I have been thinking some more about the Harvard visit, and would like to say a few things about Afro-American Studies that have nothing whatsoever to do with Peretz. They do have something to do with Social Studies, and also with the Afro-American Studies Department at Harvard, as opposed to the UMass department in which I served for sixteen years, twelve of them as Graduate Program Director of our doctoral program. [I have talked about all of this in them last chapter of my book, AUTOBIOGRAPHY OF AN EX-WHITE MAN, but since no one has ever read that book, I will not be repeating myself.]
The fundamental organizational or structural fact about American universities is that tenure is through departments. Faculty positions -- called "lines" -- are assigned to departments and reside in departments. When a professor retires or leaves for any reason, the department tries -- sometimes successfully, sometimes not -- to retain control of the line, so that they can recruit someone else to fill it. The size of a department is measured by the number of tenure lines it has.
Quite often, universities create programs that do not reside in departments. These programs are staffed either by professors appointed to non-tenure track lines, or else by professors who have an appointment in a home department which controls their line. If these programs are in favor, they may be the recipients of large amounts of what is called "soft money," awarded to them directly out of the discretionary budget of the Provost or President, not out of the budget of a Dean. So long as times are good and they retain the good will of the central administration, they can flourish, and be the envy of cash strapped departments, but without tenure lines and departmental status and the protection of a Dean to whom they report, such operations are in a permanently perilous situation.
Forty years ago and more, in reaction to the Civil Rights Movement and the arrival on northern campuses for the first time of large numbers of Black students, colleges and universities around the country rushed to respond to the protests and pressure from the new group of students by creating Programs, Committees, Degree Programs, and Centers of Black Studies, Afro-American Studies, or Africana Studies. Roughly five hundred such programs were rushed into existence. In only a small handful of cases, however, were stand alone real departments created with tenure track lines and a reporting line to a Dean [Humanities or Social Sciences, typically]. Sometimes, so-called departments were created in which the faculty held joint appointments with established departments. In those cases, the Black Studies professors could get tenure IF THEY WERE ABLE TO PERSUADE THEIR HOME DEPARTMENT TO USE ONE OF THEIR SCARCE LINES FOR IT. But the simple fact was that at any moment, a university could terminate a department of Black Studies, once the political pressure was off, and farm the faculty out to the departments in which they held joint appointments.
When the excitement about civil rights waned, the number of such operations dwindled to roughly two hundred. UMass was one of the very small number of schools where a real, free standing department was created, in which people got tenure. As a result, despite the endless budget crises that afflicted Massachusetts, the department survived, and eventually created only the second doctoral program in the country [after Temple.]. Harvard, by contrast, created a department in which EVERY SINGLE PROFESSOR HOLDS A JOINT APPOINTMENT. When Skip Gates assembled his famous "dream team," he situated every one of his high profile catches, including himself, in a Real department.

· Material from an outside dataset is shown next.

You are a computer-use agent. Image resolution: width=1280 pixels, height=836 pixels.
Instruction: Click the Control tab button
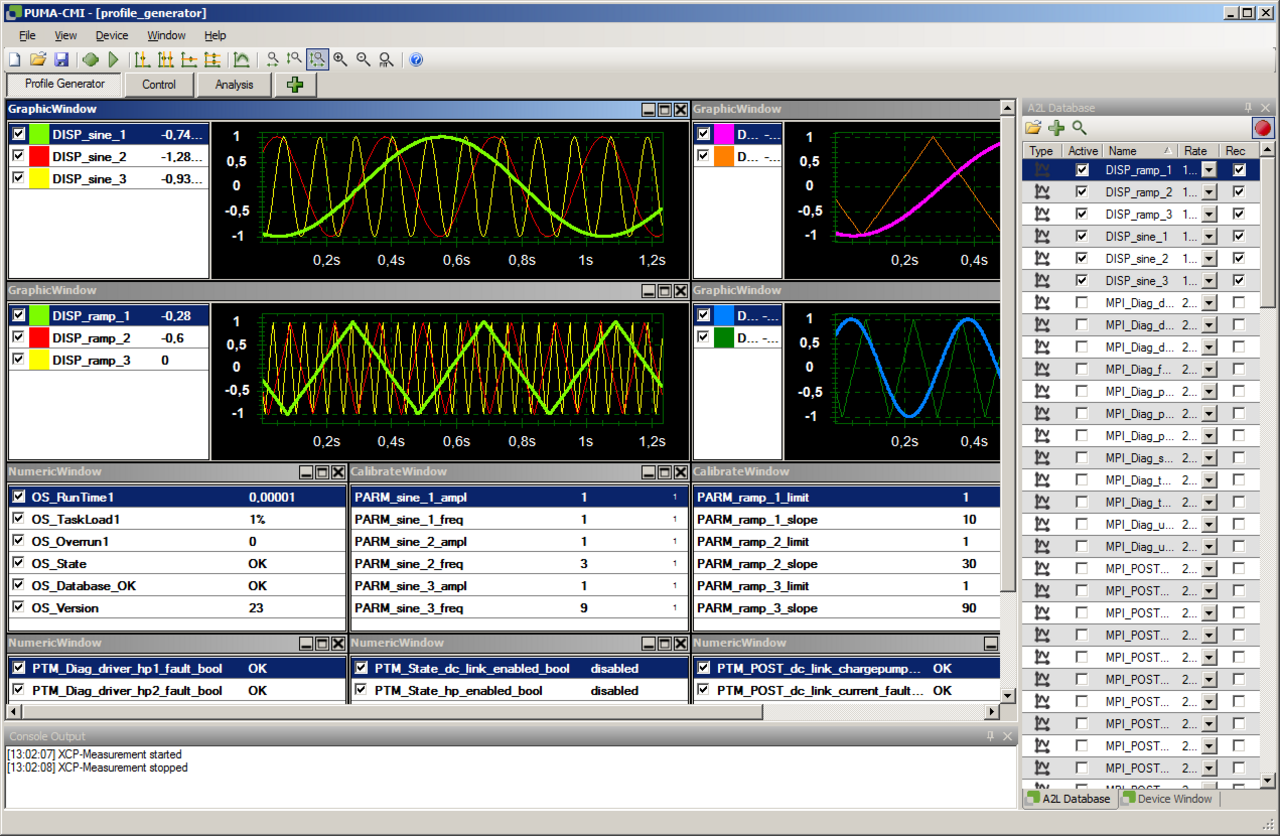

Once this group got around to developing a doctoral program, they institutionalized their belief that Afro-American Studies is not a real discipline by requiring every one of their doctoral students to earn an M. A. in a "real" department -- History, English, Government, Sociology. Skip raised a ton of money, and still does, but he either never asked for, or never got, real departmental status.

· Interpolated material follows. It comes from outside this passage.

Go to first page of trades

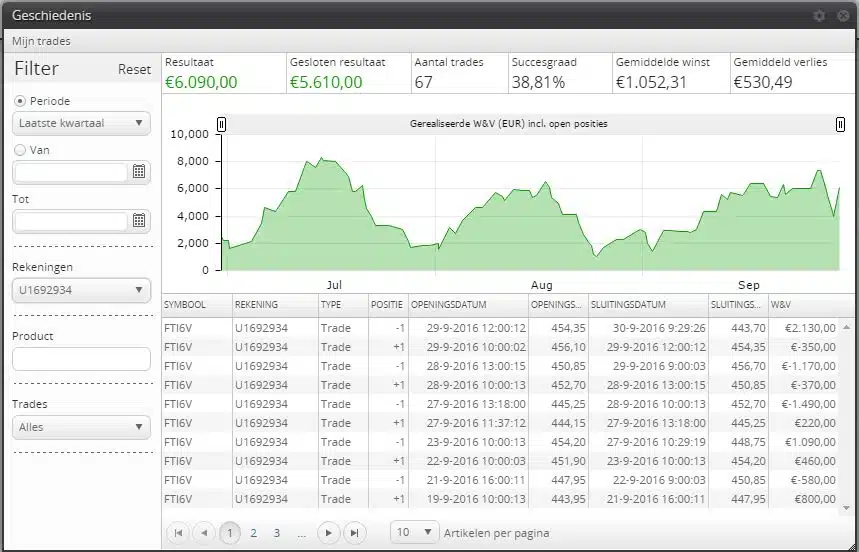[x=178, y=533]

Social Studies, now fifty years old, is a program run by a committee of senior faculty from real departments. It has had a series of junior non-tenure track faculty, and has never acquired real departmental status. That fact, of which the folks running Social Studies are painfully aware, is the defining fact about the program. Even after fifty years, which is a very long time, Harvard could at any moment terminate the program without breaking tenure.
This may sound like inside baseball to those of you who are not academics, but it is as important to the reality of Social Studies as the arcane rules of the Senate are to Congressional legislation.